Goal of the exercise — Your task is to repeat exactly the lines below between the line holding "Instruction: Play the video preview" and the line holding "You are a computer-use agent. 1431x659", inclusive, and only those.
.....
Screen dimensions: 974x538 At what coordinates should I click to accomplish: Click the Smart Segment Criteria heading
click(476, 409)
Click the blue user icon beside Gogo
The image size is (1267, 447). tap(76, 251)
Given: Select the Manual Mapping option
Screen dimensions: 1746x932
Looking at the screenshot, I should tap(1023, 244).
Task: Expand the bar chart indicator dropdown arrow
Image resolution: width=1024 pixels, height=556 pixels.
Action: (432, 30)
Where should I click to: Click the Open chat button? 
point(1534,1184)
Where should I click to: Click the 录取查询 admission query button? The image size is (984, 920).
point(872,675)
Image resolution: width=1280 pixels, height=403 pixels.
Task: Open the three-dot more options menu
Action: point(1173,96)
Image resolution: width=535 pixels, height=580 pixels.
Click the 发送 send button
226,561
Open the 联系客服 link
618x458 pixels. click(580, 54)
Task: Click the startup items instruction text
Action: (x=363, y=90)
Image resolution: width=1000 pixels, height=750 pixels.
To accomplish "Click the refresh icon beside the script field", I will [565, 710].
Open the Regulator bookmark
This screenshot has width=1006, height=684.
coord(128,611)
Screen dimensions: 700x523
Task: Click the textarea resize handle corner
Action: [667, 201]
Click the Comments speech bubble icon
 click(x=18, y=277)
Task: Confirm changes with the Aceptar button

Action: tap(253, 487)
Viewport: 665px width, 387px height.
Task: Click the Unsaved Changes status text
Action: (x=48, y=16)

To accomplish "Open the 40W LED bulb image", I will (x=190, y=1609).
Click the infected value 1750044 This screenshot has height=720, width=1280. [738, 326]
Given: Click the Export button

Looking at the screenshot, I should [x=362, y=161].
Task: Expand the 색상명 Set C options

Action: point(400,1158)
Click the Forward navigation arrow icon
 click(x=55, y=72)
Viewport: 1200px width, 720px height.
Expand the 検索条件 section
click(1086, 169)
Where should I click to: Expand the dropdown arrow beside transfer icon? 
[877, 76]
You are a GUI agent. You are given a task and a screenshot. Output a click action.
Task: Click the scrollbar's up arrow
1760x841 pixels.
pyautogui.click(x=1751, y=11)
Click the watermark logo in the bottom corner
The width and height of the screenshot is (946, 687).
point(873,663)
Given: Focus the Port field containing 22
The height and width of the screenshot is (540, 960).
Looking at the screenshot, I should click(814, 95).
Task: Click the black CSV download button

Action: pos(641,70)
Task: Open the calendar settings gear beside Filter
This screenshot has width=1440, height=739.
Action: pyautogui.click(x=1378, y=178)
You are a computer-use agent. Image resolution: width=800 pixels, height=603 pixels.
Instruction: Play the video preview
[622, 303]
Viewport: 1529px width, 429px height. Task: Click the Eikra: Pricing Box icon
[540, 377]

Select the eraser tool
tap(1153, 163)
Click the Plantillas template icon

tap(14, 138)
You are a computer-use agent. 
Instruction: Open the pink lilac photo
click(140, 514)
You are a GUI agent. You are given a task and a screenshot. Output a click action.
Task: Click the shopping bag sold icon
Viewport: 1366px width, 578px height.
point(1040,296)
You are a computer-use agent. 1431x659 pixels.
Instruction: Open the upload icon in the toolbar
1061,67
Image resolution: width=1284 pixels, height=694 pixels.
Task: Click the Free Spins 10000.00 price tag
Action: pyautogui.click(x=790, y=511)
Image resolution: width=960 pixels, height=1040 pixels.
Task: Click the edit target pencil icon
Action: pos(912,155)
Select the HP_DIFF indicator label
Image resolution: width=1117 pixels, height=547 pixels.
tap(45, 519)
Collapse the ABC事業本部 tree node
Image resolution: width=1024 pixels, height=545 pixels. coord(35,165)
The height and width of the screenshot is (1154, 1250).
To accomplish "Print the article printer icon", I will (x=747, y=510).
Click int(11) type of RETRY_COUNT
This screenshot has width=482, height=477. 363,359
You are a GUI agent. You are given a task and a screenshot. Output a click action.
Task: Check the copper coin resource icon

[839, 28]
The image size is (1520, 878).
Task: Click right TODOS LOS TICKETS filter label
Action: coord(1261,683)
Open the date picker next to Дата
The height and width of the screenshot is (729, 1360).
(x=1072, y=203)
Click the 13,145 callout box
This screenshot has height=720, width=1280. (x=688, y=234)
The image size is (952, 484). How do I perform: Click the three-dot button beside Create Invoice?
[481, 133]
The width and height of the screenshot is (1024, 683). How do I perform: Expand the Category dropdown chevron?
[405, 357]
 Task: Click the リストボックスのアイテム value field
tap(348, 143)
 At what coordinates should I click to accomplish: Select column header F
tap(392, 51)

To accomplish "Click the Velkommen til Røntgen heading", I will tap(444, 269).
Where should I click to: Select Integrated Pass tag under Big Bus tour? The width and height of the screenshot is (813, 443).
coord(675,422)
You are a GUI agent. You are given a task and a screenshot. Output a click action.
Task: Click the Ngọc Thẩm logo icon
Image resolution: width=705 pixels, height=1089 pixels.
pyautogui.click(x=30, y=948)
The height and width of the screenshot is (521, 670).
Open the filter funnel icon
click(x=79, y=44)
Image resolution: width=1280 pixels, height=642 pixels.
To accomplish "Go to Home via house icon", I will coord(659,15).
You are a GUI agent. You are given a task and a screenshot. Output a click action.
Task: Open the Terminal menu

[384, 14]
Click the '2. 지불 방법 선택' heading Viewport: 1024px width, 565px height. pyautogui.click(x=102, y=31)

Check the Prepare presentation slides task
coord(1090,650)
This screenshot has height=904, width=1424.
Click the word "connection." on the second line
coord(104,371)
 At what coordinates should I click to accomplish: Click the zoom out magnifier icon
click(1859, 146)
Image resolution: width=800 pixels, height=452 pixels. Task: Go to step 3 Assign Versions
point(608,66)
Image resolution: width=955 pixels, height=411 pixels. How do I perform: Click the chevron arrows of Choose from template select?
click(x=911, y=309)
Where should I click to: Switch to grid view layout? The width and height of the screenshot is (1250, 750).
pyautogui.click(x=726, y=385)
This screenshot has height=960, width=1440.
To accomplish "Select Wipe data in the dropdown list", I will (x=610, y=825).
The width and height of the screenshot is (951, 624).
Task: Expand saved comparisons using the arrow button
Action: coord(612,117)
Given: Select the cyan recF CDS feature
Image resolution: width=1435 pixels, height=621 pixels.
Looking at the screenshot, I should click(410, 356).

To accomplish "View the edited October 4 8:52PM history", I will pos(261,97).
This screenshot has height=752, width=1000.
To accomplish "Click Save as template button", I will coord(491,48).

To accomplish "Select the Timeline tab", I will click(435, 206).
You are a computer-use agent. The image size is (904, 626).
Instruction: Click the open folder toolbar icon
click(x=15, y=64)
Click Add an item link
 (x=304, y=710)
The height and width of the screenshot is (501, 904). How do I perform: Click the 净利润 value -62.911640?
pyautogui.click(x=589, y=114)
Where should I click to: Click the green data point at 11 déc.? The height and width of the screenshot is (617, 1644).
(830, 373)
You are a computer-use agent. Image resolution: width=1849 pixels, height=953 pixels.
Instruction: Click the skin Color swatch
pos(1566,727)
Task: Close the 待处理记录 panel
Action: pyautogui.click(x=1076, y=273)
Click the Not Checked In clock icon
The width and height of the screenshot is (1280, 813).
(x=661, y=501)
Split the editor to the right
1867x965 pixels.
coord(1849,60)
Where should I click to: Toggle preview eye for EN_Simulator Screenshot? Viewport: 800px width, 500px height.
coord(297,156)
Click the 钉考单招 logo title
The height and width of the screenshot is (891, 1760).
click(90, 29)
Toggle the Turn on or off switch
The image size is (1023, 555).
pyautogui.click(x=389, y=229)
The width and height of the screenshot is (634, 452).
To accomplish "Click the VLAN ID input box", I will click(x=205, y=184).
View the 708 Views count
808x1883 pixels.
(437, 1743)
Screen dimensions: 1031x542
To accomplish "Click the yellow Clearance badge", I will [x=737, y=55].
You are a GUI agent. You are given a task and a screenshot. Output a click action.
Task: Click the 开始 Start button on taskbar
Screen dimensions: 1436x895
.....
Solved problem —
Instruction: Play the video preview
[622, 303]
Viewport: 1529px width, 429px height. Task: Click the Eikra: Pricing Box icon
[540, 377]

Select the eraser tool
tap(1153, 163)
Click the Plantillas template icon

tap(14, 138)
You are a computer-use agent. 
Instruction: Open the pink lilac photo
click(140, 514)
You are a GUI agent. You are given a task and a screenshot. Output a click action.
Task: Click the shopping bag sold icon
Viewport: 1366px width, 578px height.
point(1040,296)
You are a computer-use agent. 1431x659 pixels.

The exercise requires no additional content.